Meadowbrook Golf Club, in the heart of Logan, is suing Logan City Council for damages after council contractors spent five years digging up the golf course.
The former golf course operators later went bankrupt.
Logan City Council held a closed-door meeting last month to discuss the Supreme Court lawsuit and other matters including building a new venue on the council-owned site, which is under lease to the golf course manager.
The management claims the council deliberately subjected it to a decade of financial turmoil while digging up the course for a city sewer pipe.
The council is fighting the case.
A masterplan map, showing a three-stage commercial business park along with housing covering nearly half of the golf links, was included in documents presented to the council by prospective developer Graystone Property Development.
Graystone is not a party to the Supreme Court proceedings.
Graystone director Peter Robbie was contacted but was overseas and unavailable for comment.

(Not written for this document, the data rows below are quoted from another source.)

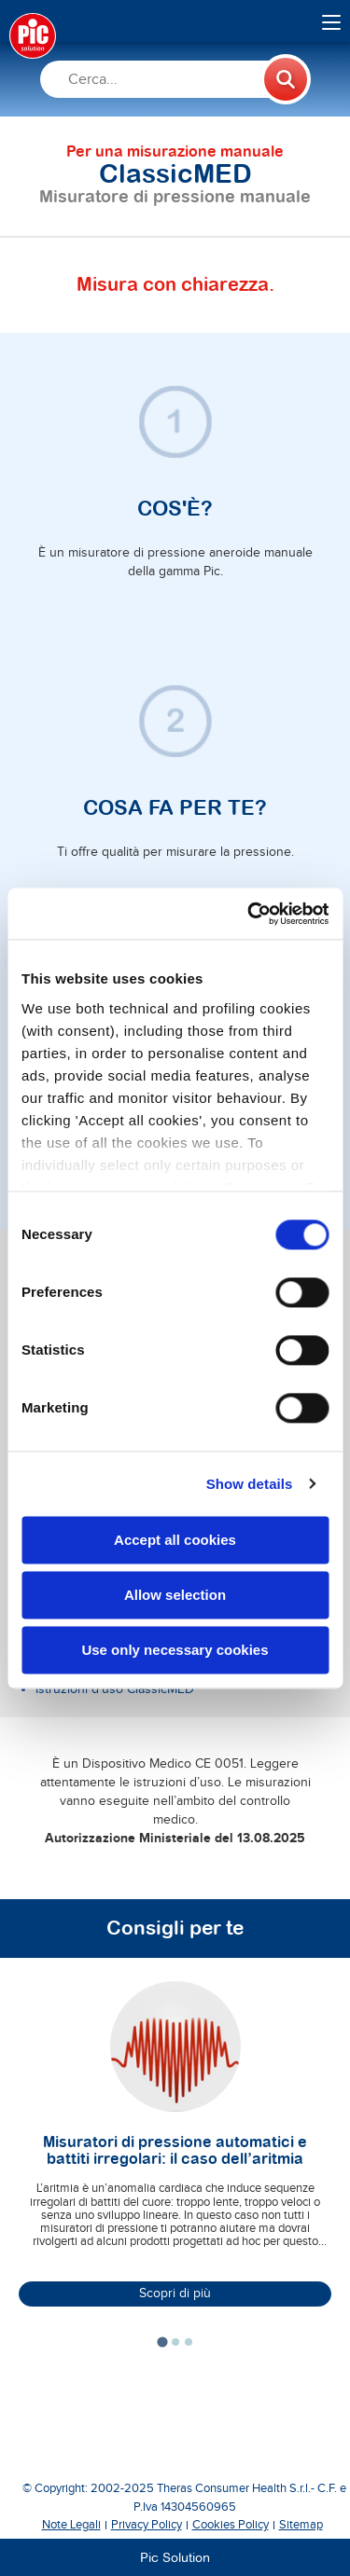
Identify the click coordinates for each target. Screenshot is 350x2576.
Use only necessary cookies (174, 1650)
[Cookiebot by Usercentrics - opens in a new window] (249, 914)
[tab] (162, 2342)
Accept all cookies (175, 1540)
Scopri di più (175, 2293)
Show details (249, 1484)
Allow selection (175, 1595)
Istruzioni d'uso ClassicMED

But Meadowbrook managing director Tom Linskey said Mr Robbie approached him in 2016 and asked to buy the council lease to the golf course.
“It was at the height of the golf course’s financial woes after we had endured years of disruption and closures,” Mr Linskey said.
“I was asked to sell the 90-year council lease over the golf course so the developer could build a technology and business park for the university, which is next door.
“We were only a third of the way through our lease and there was no way we were going to sell.
“The majority of the course land is a flood plain.”
Mr Linskey said the masterplan map was one of a number of documents that had been “uncovered”, including a letter from the then councillor Luke Smith about re-routing the pipeline through the golf links.
A 2013 document showed the Logan Water Alliance won a national innovation award for re-routing the sewer main through the golf course, instead of along the existing main down the side of the M1 Motorway, saving ratepayers more than $83 million.
The award was presented despite the Alliance project coming in five years late and over budget.
Mr Linskey said the council should have used some of the savings from putting the sewer line through the golf course to compensate the local golf course operators.
“The council allegedly saved more than $83 million by wrecking the golf course and the business, so spending $5 million on compensation to prop up the local operators should not have been an issue.”
Logan City Council was asked to comment.